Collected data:
╭──
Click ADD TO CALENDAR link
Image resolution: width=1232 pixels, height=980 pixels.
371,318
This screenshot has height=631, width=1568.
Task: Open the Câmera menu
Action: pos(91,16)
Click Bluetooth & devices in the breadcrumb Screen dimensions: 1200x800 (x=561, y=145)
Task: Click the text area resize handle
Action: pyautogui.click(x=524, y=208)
╰──
╭──
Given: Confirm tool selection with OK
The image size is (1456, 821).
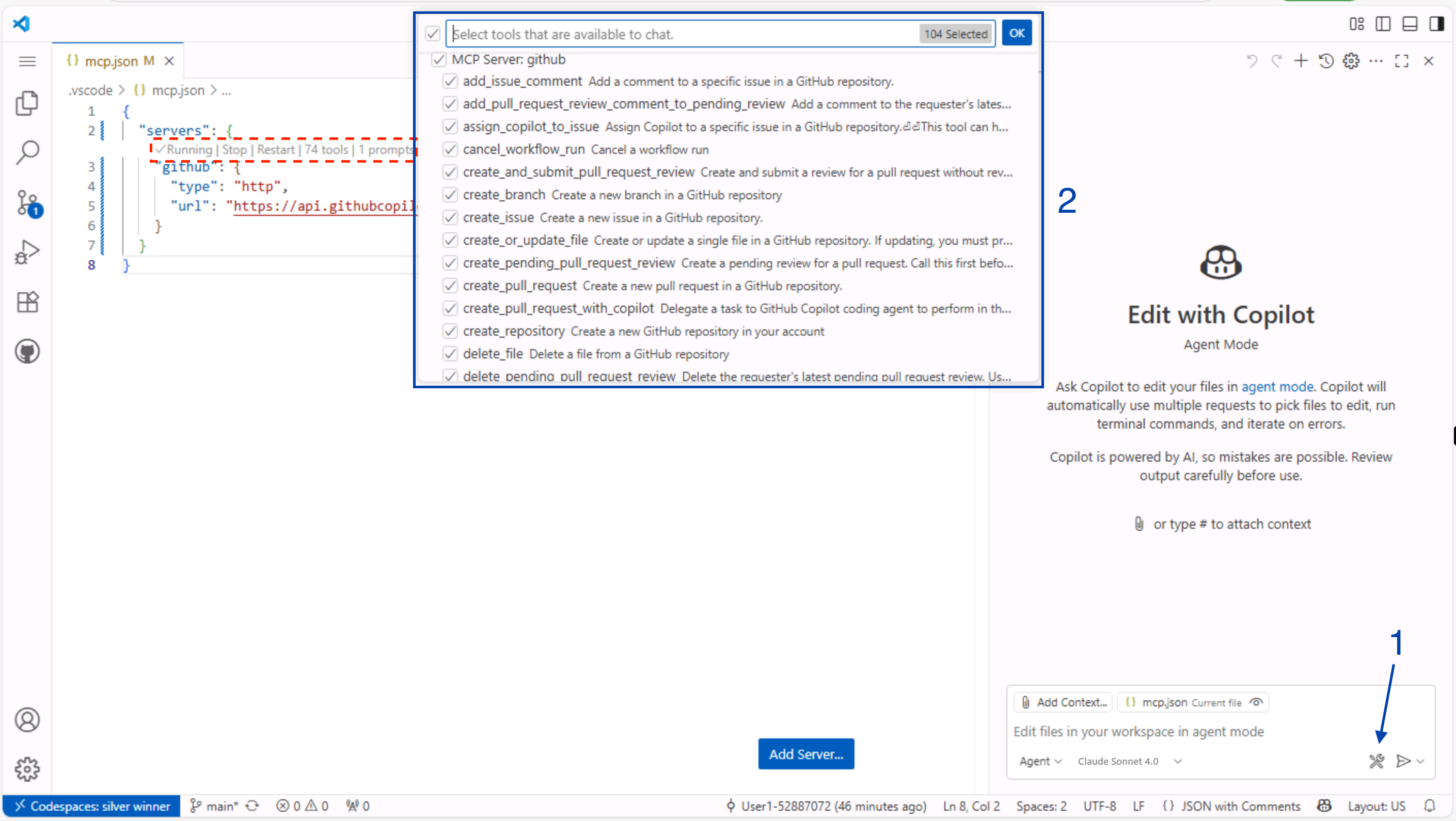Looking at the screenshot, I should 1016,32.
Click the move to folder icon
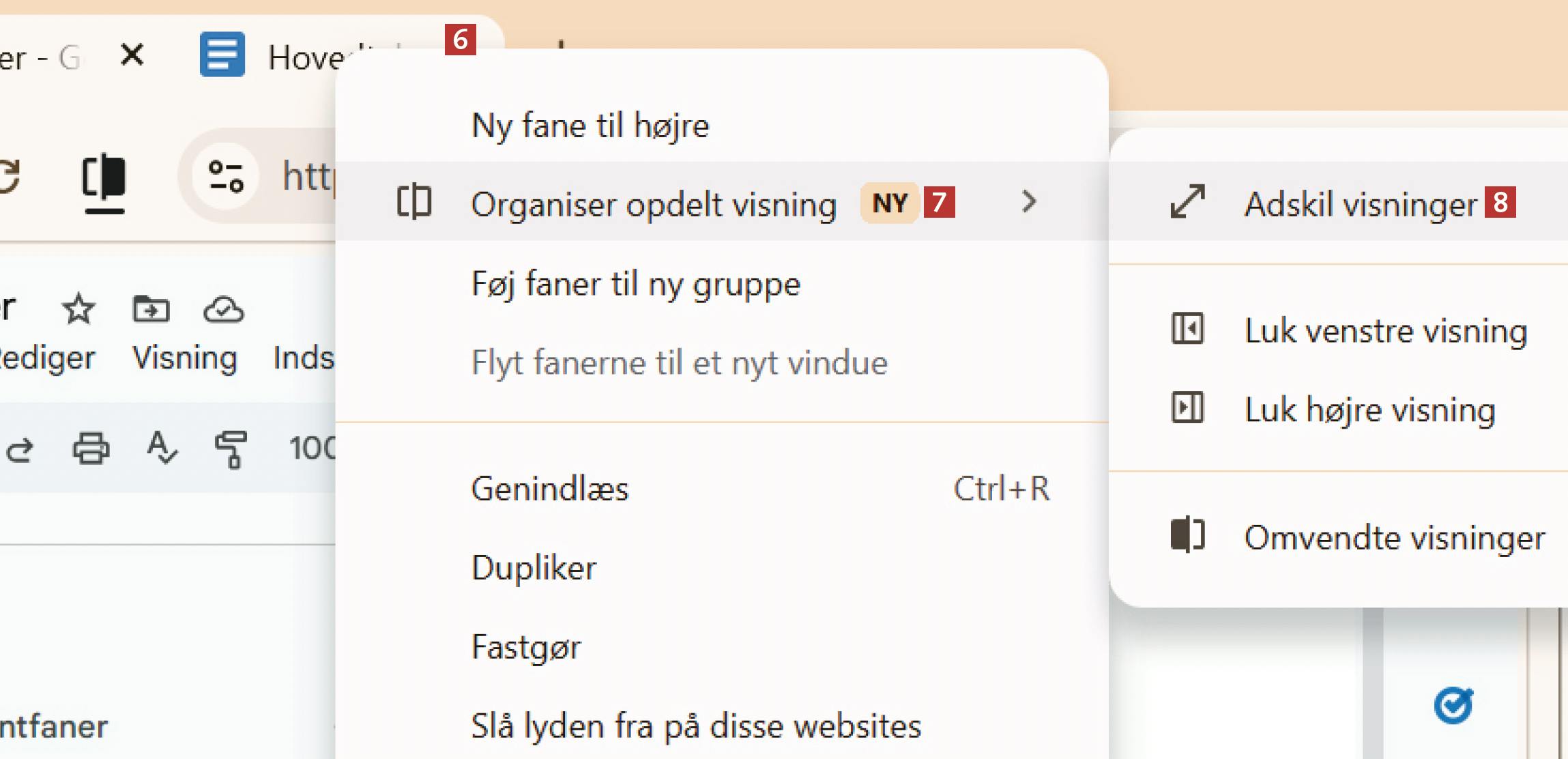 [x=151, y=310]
╰──
╭──
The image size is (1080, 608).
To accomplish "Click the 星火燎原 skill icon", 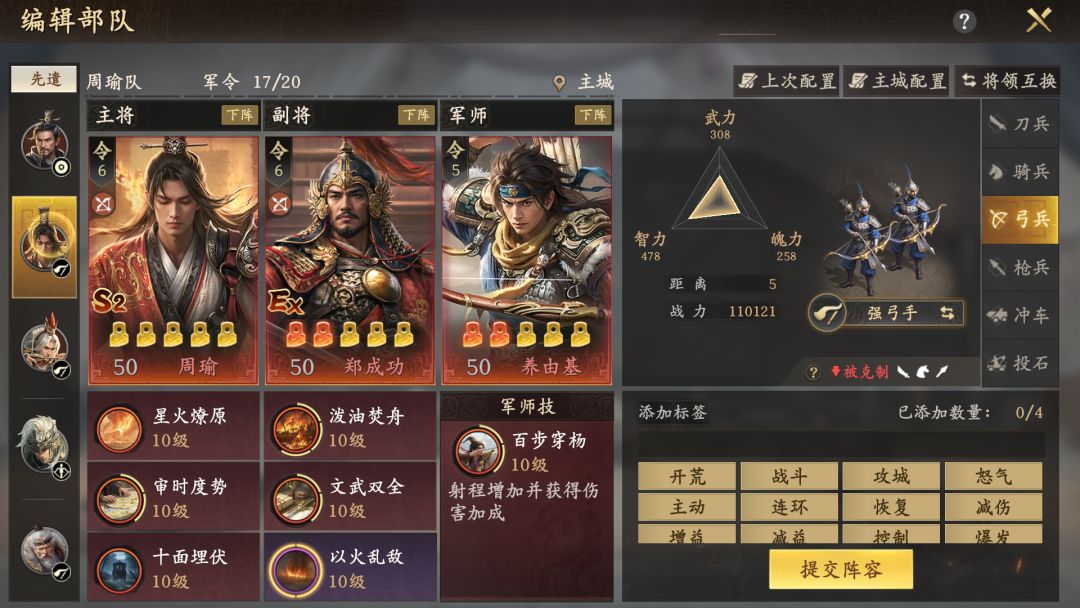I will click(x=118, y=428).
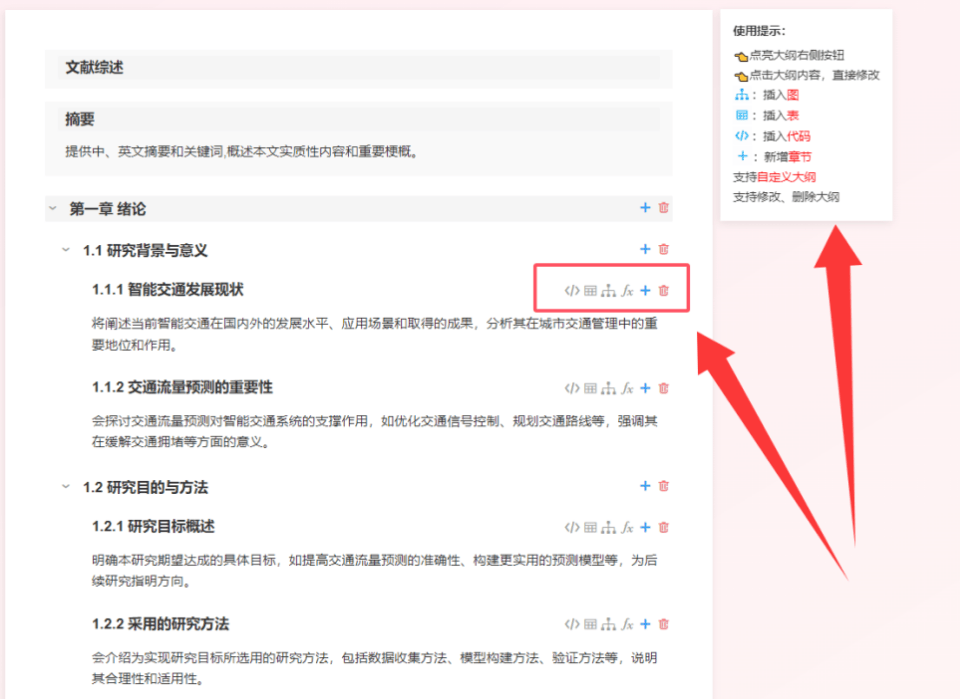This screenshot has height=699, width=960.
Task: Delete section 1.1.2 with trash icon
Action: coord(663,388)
╰──
Request:
Can you repeat the records from the line containing "Click Bluetooth &" through the line containing "Action: pyautogui.click(x=524, y=208)", with both of those lines included and nothing else?

Task result:
Click Bluetooth & devices in the breadcrumb Screen dimensions: 1200x800 (x=561, y=145)
Task: Click the text area resize handle
Action: pyautogui.click(x=524, y=208)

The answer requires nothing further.